The Sydney woman made her first descent with a pilot and another crewmate, and spent hours roving the wreck.
Maritime archaeologist Emily Jateff aboard Akademik Mystislav Keldysh, during an expedition to the Titanic in 2005.
But on the way back up, something went wrong. The rear of the submersible pitched upwards while the nose pointed down. The condensation-slick walls tilted. Their sub had been ensnared by a ghost net.
“It was momentarily terrifying,” said Jateff, now the curator of ocean science and technology at the Australian National Maritime Museum in Sydney.
Ghost nets are fishing nets abandoned by trawlers that wend through the ocean, even at 4000-metre depths. They can be kilometres long and more than large enough to entangle whales.
“They are a serious threat to navigation both above and below the water.”
Ghost nets are just one of the hazards that could have caused the Titan submersible to go missing during its descent to the Titanic wreckage on Sunday night (AEST). The Titan hasn’t regained communication with its surface ship since it disappeared with pilot Stockton Rush and four passengers on board.
While Jateff’s had a taste of how quickly these trips can turn dangerous, after a gut-wrenching few moments, the submersible came unstuck.
“Just watch the bubbles,” Jateff’s companion Mike deGruy told her. “If they are still going up, so are we.”
Jateff made three more submersible trips. They crew deployed state-of-the-art remote-controlled exploring vehicles into the wreck through a shaft where the liner’s grand staircase once was to capture groundbreaking footage and data, and scientists conducted microbiological tests. They explored parts of the wreck not seen since 1912.
Jateff’s journey was part of the Last Mysteries of the Titanic expedition led by filmmaker James Cameron. The expedition set sail from St Johns, Newfoundland – the same city OceanGate’s surface ship departed from – 370 kilometres away from the wreck.
As Jateff and her companions descended to the site, they’d watch the blue water leach to black through tiny viewport windows as they delved past the mesopelagic zone, 1000 metres down. No light reaches beyond this point.
A bag of styrofoam cups the crew strung to the outside of the submersible were crushed to one eighth of their original size as 400 atmospheres of pressure pressed around the sub (that’s 2500 kilograms of force exerted on every square inch).
“It looked surreal,” she recalled in a blog post years later. “After nothing but the sandy seafloor stretching out in front of us, all of a sudden, my tiny viewport was filled with the side of a mammoth vessel. The steel hull, reaching up above, beyond and all around us.”
The bow of the Titanic is still instantly recognisable even after so long underwater.Credit: Twitter/@AtlanticProds
Jateff’s is interested in vessels that can explore the ocean without a crew. The maritime museum just acquired a prototype autonomous surface vessel, and Jateff wants to acquire more.

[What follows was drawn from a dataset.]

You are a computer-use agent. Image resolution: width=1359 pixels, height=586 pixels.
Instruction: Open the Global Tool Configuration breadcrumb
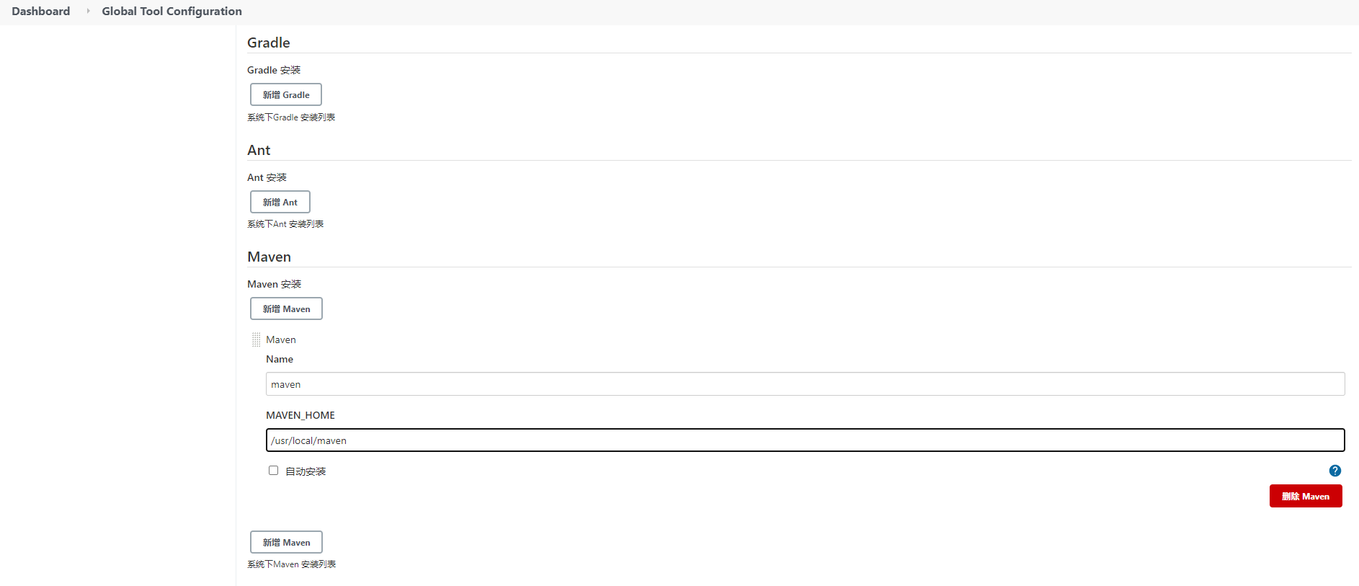(x=171, y=11)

“I think one of the most interesting developments in recent times is the growing use of autonomous vessels for monitoring our oceans, which is more efficient and economically sound,” she said.
“One of the main challenges facing researchers today is that only about 25 per cent of the ocean is mapped at high resolution, which means that in some areas, we still have very little idea what is down there.”
The Nippon Foundation-GEBCO Seabed 2030 Project is aiming to map the entire ocean floor at high resolution by 2030 and make the data freely available.
“The completion of this project will go a long way towards providing researchers – including maritime archaeologists – with accurate data to better understand and care for our one ocean,” Jateff said.